As prices jumped to $100, then $125 and even $147, many analysts were still predicting they would need to go even higher to bring the market back into balance.
In fact, prices plunged. In retrospect, with better data available, it became clear that consumption had been falling briskly in the advanced economies for up to a year.
Some analysts and investors risk making the same mistake in 2014. Because there is so far no sign of a slowdown in oil drilling and production in the time series data, or a pickup in fuel consumption, it is tempting to argue that prices have not yet fallen far enough and need to drop even further.
But that would be wrong on several counts. First, the effect of recent price declines is still filtering through to producers and consumers: the full impact might not be felt for another six to 12 months. Second, the data series are significantly out of date, providing a good picture of the market in September, before most of the decline occurred.
JUDGEMENT AND PROBABILITY
In this information vacuum, it is necessary to employ Clausewitz's advice about judgement and probability to make sense of the market and prices.
The magnitude of the price change over the last six months — which is comparable to 1985/86, 1997/98 and 2000/01 — is probably sufficient to force expected supply and demand back toward balance by the latter part of 2015.

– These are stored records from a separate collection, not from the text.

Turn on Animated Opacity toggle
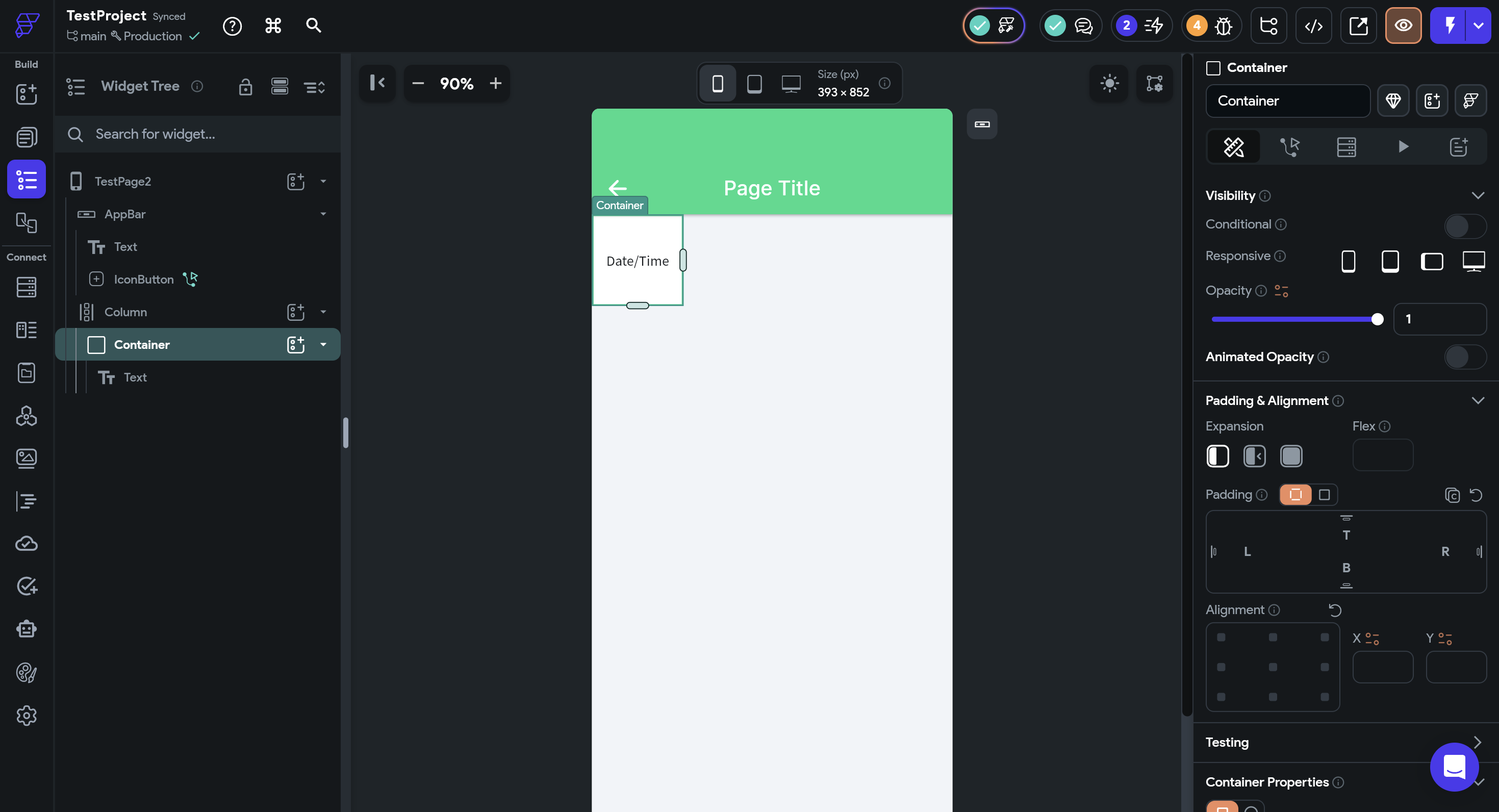Screen dimensions: 1499x812 (1465, 357)
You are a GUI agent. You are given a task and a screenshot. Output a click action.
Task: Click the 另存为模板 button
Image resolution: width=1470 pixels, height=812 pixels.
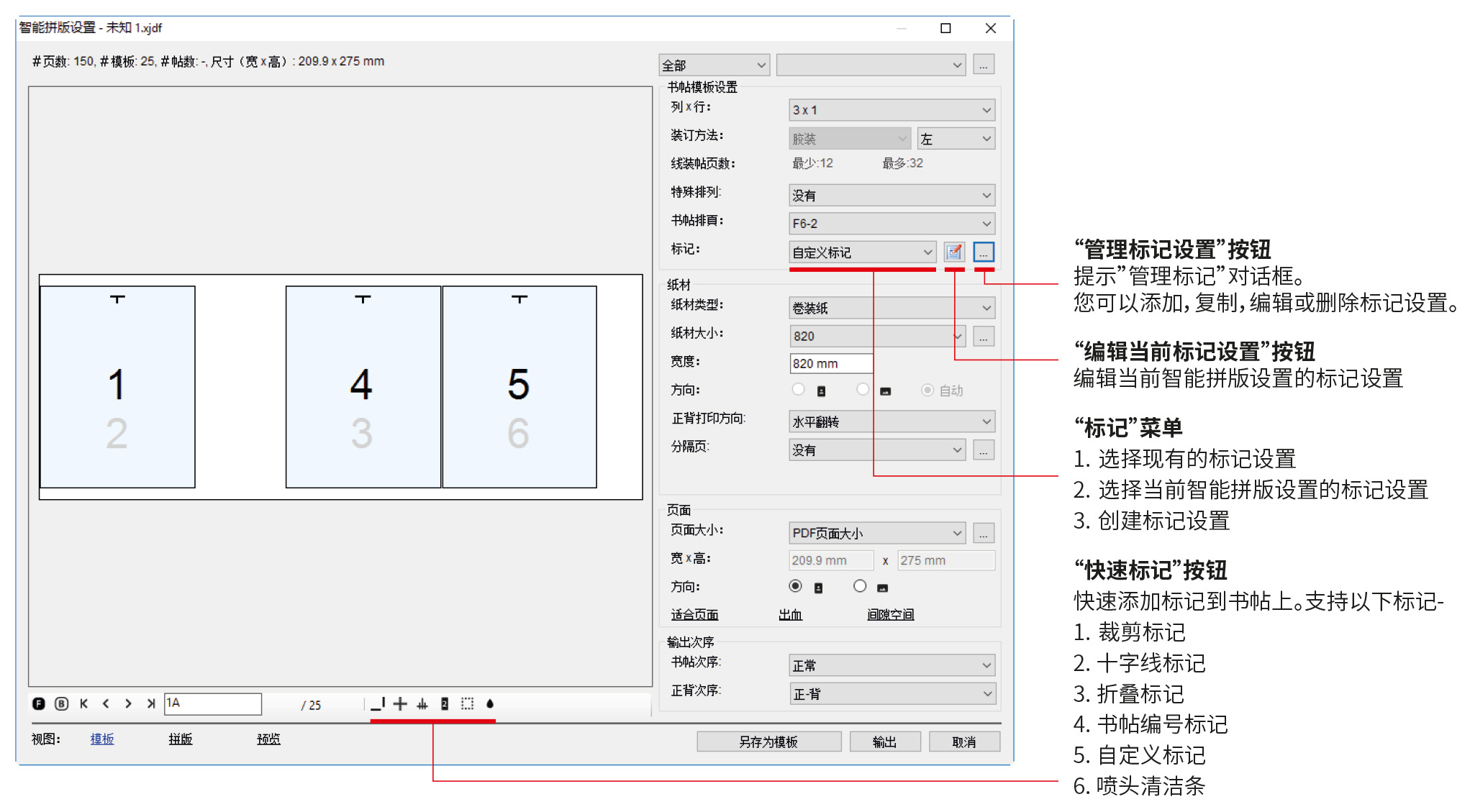pos(768,742)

Prices are now in the lower half of the range cited by most experts as the full breakeven cost of US shale production. Producers in the United States and around the world have already started to scale back investment in 2015, cutting or canceling drilling programs.
In the last month, there have been announcements about reduced investment from Bakken driller Continental Resources , Canada's Cenovus, ConocoPhillips and Britain's North Sea producers.
Britain's North Sea oil industry is "close to collapse", one executive told the BBC in an article published on its website on Thursday ("North Sea oil industry close to collapse").
"In terms of new investments, there will be none, everyone is retreating, people are being laid off at most companies this week and in the coming weeks. Budgets for 2015 are being cut by everyone," Robin Allan, chairman of the independent explorers' association Brindex, was quoted by the BBC as saying.
More producers around the world will follow in the next few weeks and in January, when fourth-quarter results are released. It will take time for all these cancellations to affect supply, and even longer to be visible in the data, but the adjustment is under way.
On the demand side, there are signs US consumers are starting to buy larger, less fuel-efficient, vehicles. If fuel prices remain relatively low, the amount of discretionary driving will increase.
No one can predict with certainty how much lower oil prices might go in the short term, as the market gropes for a floor.
But with prices down almost 50 percent, shifts in supply and demand already happening, and most data more than two months out of date, experience and probability counsel that adjustment is on the way even if not yet visible.
— John Kemp is a Reuters market analyst. The views expressed are his own.